Now, here’s what you, the web site owner, can do about it:
Page Load Time
Assuming the FCC gets their way (which they will, because American politics) and the Fast Lane becomes a reality. You’re probably not Netflix or Oracle. Maybe you don’t even use Netflix (though really? Have you not seen House of Cards?). You don’t have the need for the “fast lane” nor the money to buy into it. This means your site is going to be noticeably slower when accessed by your users… but it doesn’t have to be. Tomorrow’s two-tiered Internet places an even higher importance on page load time. Having the fastest site money can’t buy will be your only chance to compete with the likes of big box retailers, giant corporations, or the wealthy entrepreneur.

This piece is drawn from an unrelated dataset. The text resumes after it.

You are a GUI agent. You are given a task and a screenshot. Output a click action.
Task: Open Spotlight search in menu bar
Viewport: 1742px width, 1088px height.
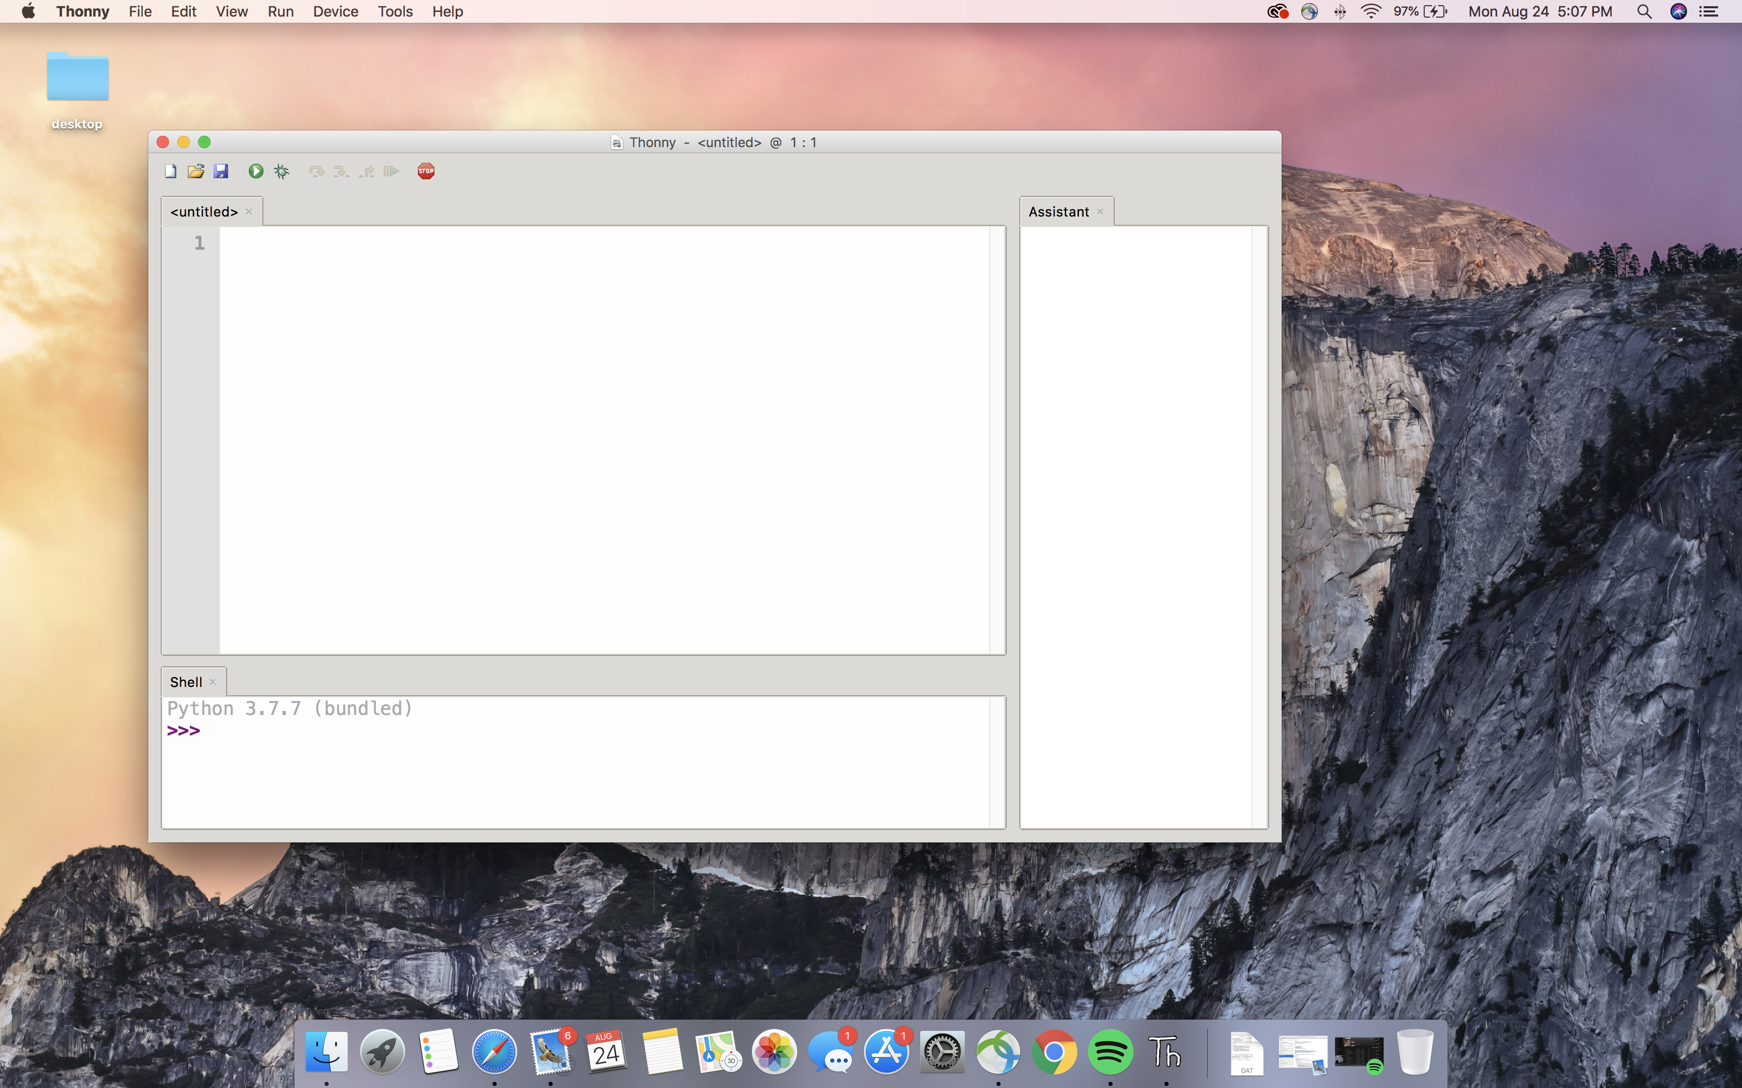(x=1644, y=12)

So let’s get your site running as fast as possible!
Go to http://www.webpagetest.org/ right now, and run a test on your site. You’ll be able to run a lot of different tests via the tool, like this waterfall report. It shows when each element of your page loads, and how much time each takes:
and this filmstrip view of your site loading, for better visualization of how slow things may be moving:
Similar to Google PageSpeed and YSlow, you’ll receive scores for your site so you know where to focus your efforts.
In fact, you can even view PageSpeed recommendations from your report. Focus on the red and yellow ones to make the biggest impact.
Get it Up to Speed!
So, now that you know where your site is lacking, it’s time to fix it. I would walk you through this, but we’ve written so many posts about page load time over the years, that I’d be beating a not quite dead horse. Instead, please read:
As you can see, we’ve been on this bandwagon for years now. We’ve also seen quite a few success stories for our clients along the way. That being said, for a lot of folks, it’s easy to put off site speed changes because you assume that your users want whatever it is you’re offering.
That’s not really the case. So, if you need help convincing your dev team, your boss, or whomever to let you make changes, please read:
Do it Today
Not only is your site’s future at stake if the FCC has its way, but its present is at stake as well. Site speed is crucial to online success. It impacts the user experience, conversion rate, sales and revenue, and even rankings.
Get a fast site today, and make money tomorrow.